TASK DIRECTIONS: What is needed is an exact copy of the entries below, with the pictures left out.

Dataset entries:
....

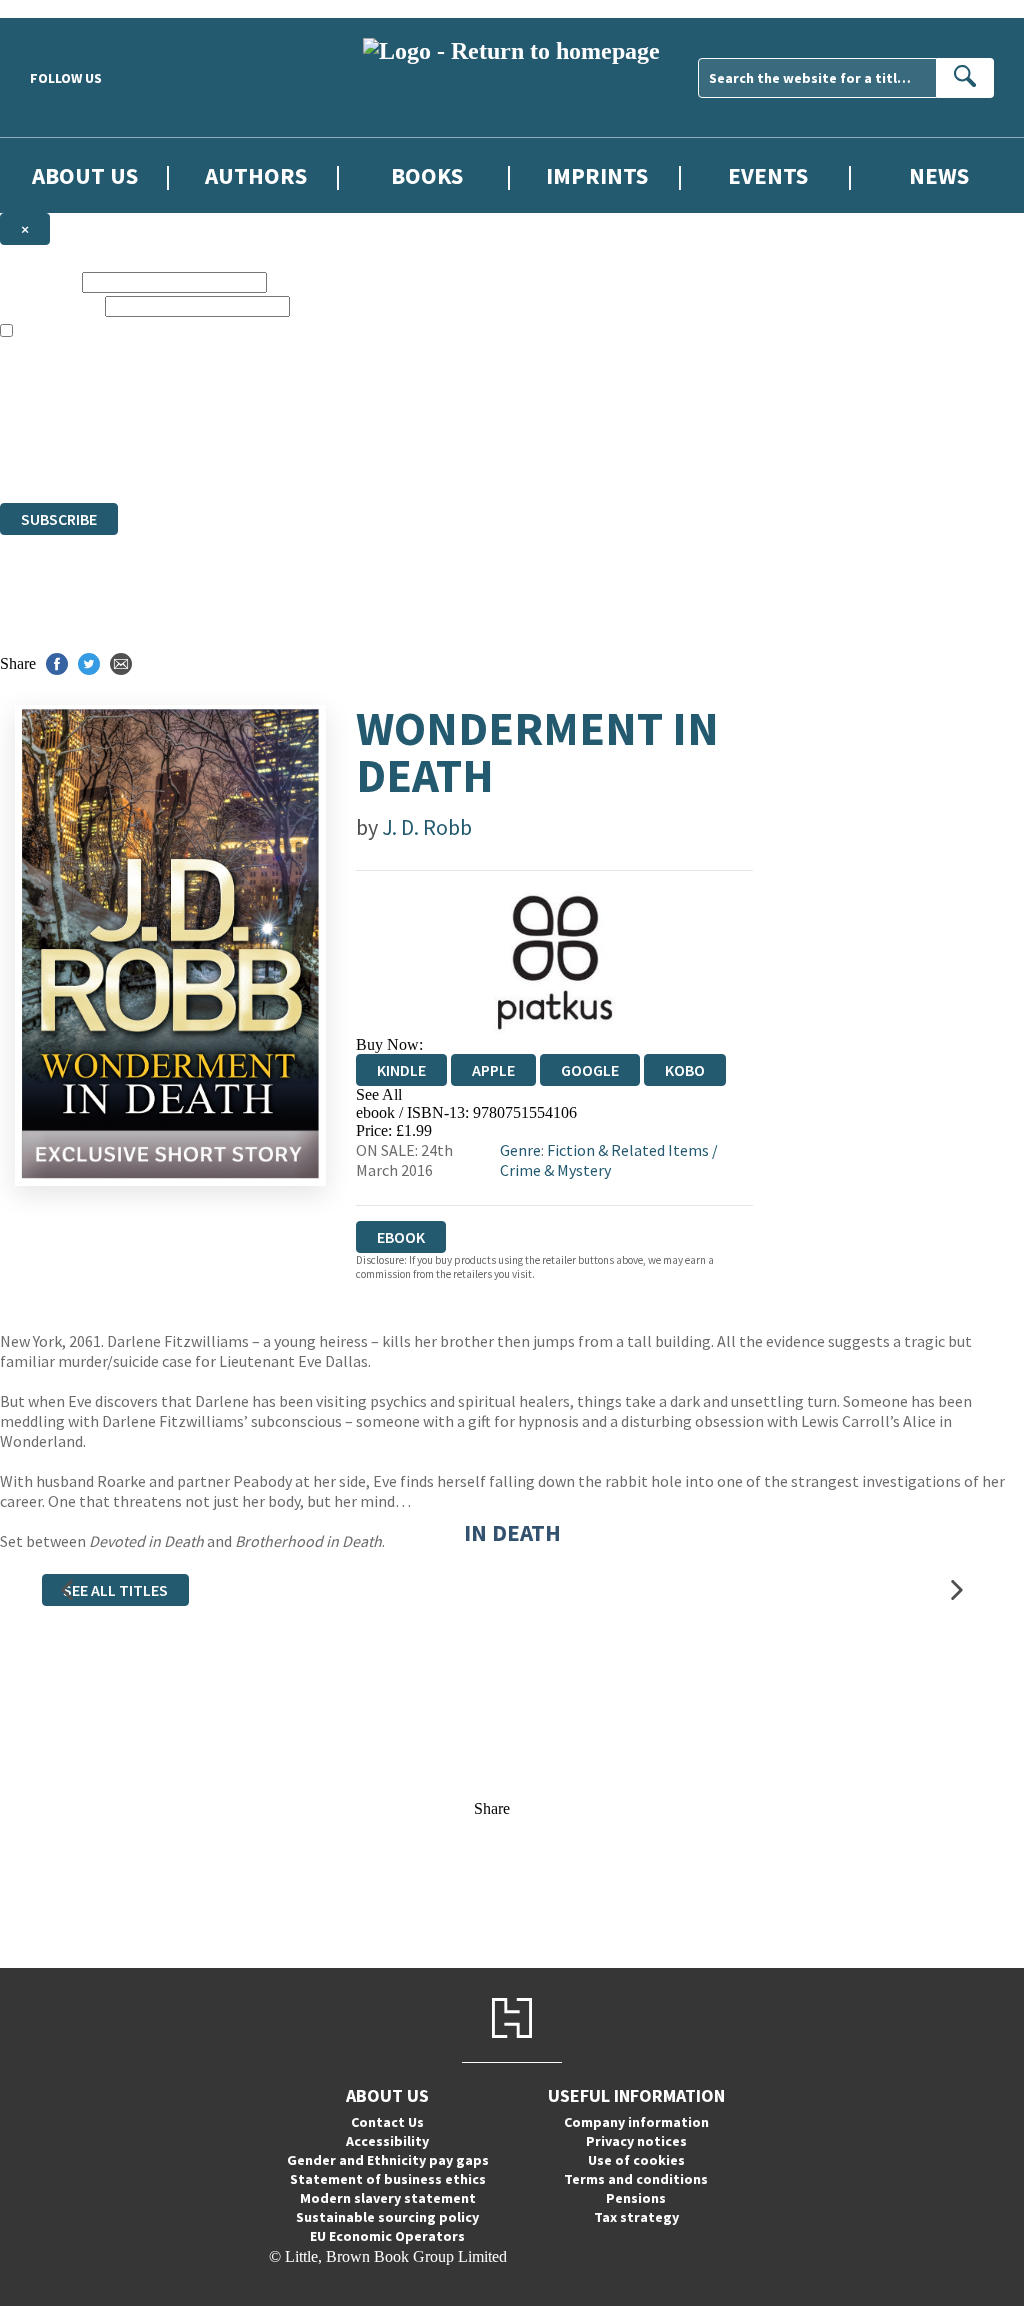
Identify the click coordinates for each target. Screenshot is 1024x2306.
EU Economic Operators (387, 2236)
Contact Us (387, 2122)
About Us (85, 175)
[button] (67, 1590)
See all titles (115, 1590)
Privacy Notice (394, 457)
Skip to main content (65, 8)
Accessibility (387, 2141)
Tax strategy (636, 2217)
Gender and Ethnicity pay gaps (388, 2160)
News (939, 175)
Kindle (401, 1070)
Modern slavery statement (388, 2198)
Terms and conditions (636, 2179)
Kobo (685, 1070)
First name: (39, 281)
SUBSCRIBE (59, 519)
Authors (256, 175)
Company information (636, 2122)
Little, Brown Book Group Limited (248, 421)
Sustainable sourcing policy (387, 2217)
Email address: (50, 305)
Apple (493, 1070)
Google (590, 1070)
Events (768, 175)
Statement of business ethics (388, 2179)
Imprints (597, 175)
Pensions (636, 2198)
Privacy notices (636, 2141)
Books (427, 175)
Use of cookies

....

ANSWER BOX:
Identify the click coordinates for each target. Screenshot is 1024x2306.
EU Economic Operators (387, 2236)
Contact Us (387, 2122)
About Us (85, 175)
[button] (67, 1590)
See all titles (115, 1590)
Privacy Notice (394, 457)
Skip to main content (65, 8)
Accessibility (387, 2141)
Tax strategy (636, 2217)
Gender and Ethnicity pay gaps (388, 2160)
News (939, 175)
Kindle (401, 1070)
Modern slavery statement (388, 2198)
Terms and conditions (636, 2179)
Kobo (685, 1070)
First name: (39, 281)
SUBSCRIBE (59, 519)
Authors (256, 175)
Company information (636, 2122)
Little, Brown Book Group Limited (248, 421)
Sustainable sourcing policy (387, 2217)
Email address: (50, 305)
Apple (493, 1070)
Google (590, 1070)
Events (768, 175)
Statement of business ethics (388, 2179)
Imprints (597, 175)
Pensions (636, 2198)
Privacy notices (636, 2141)
Books (427, 175)
Use of cookies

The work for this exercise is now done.